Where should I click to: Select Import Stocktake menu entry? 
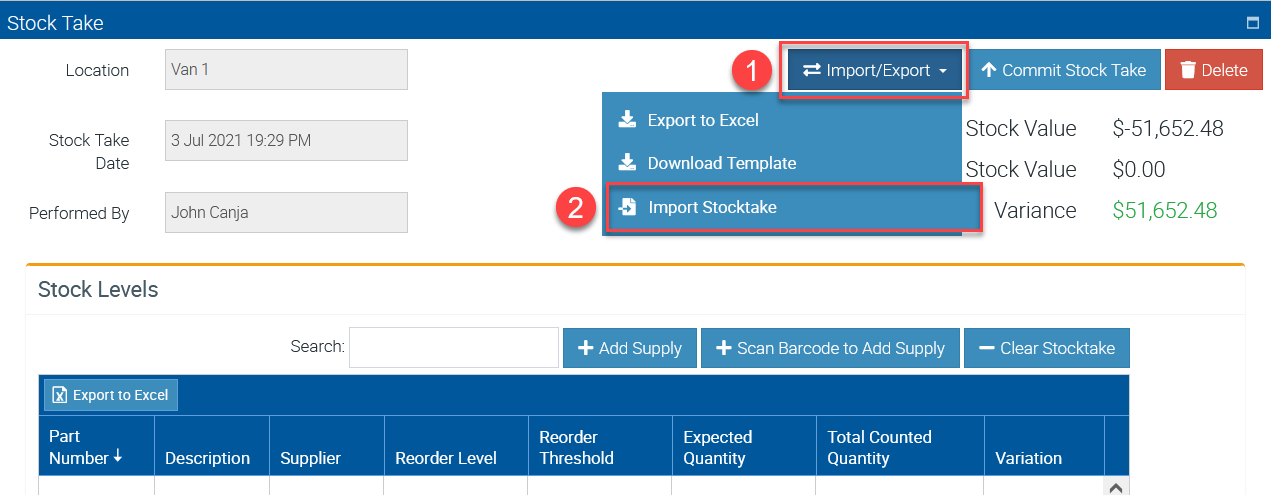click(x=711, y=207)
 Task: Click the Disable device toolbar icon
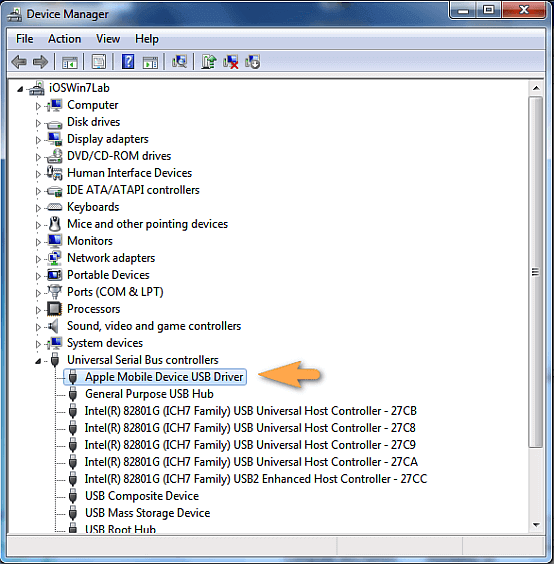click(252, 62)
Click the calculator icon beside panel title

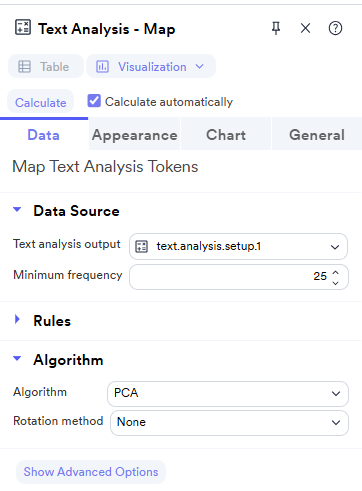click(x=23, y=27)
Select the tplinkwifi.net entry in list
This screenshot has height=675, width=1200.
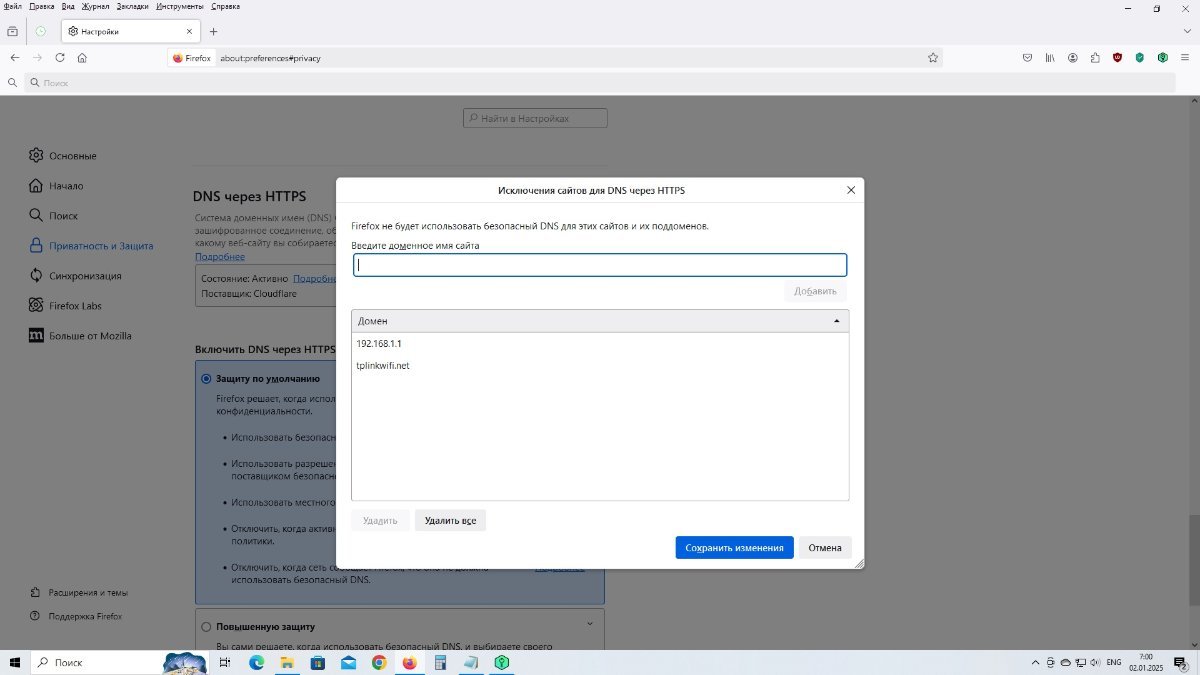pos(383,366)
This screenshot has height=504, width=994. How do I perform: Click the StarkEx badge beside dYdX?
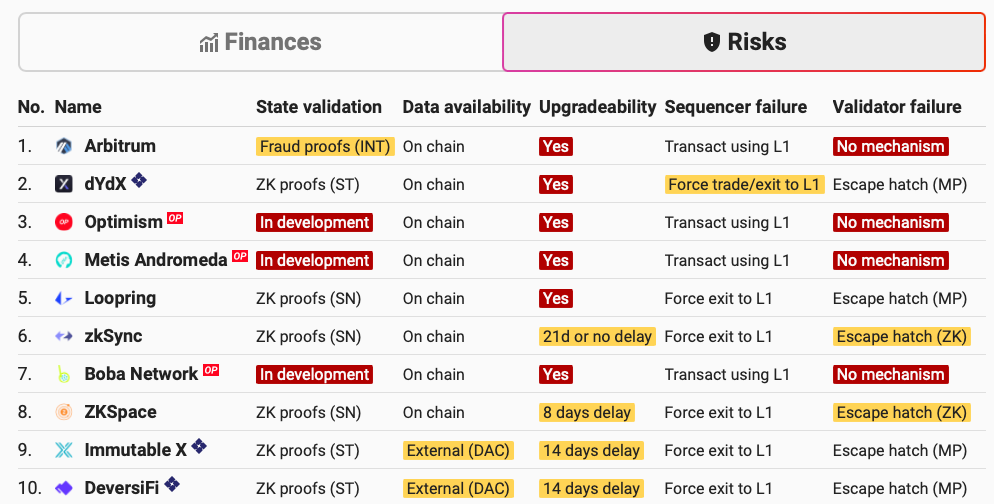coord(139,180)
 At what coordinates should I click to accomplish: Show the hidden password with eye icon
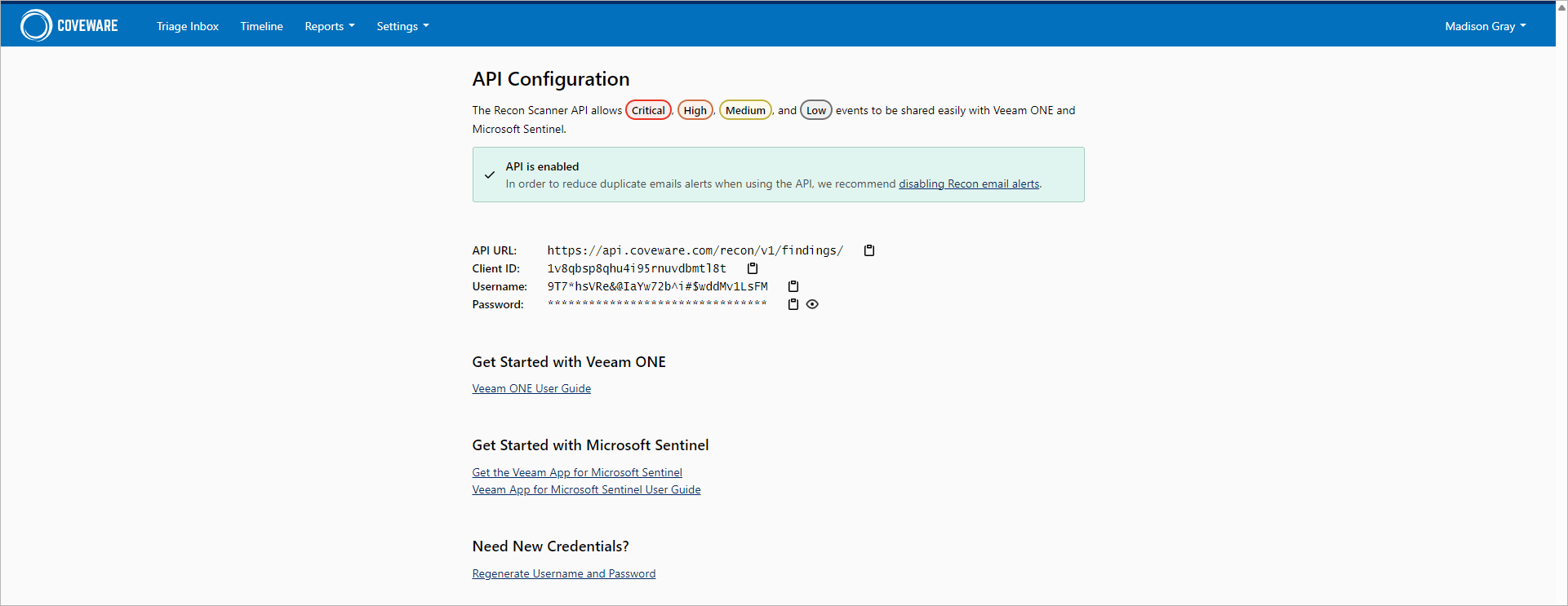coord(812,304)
• • • •
> **Task objective**
Take the line that contains "Task: Click the Disable device toolbar icon" and every line after it to the end of the records above; quote them exactly, leaving out the pictures.

> **Problem solution**
 Task: Click the Disable device toolbar icon
click(252, 62)
Click the calculator icon beside panel title

click(x=23, y=27)
Select the tplinkwifi.net entry in list
This screenshot has height=675, width=1200.
pos(383,366)
This screenshot has height=504, width=994. How do I perform: Click the StarkEx badge beside dYdX?
coord(139,180)
 At what coordinates should I click to accomplish: Show the hidden password with eye icon
coord(812,304)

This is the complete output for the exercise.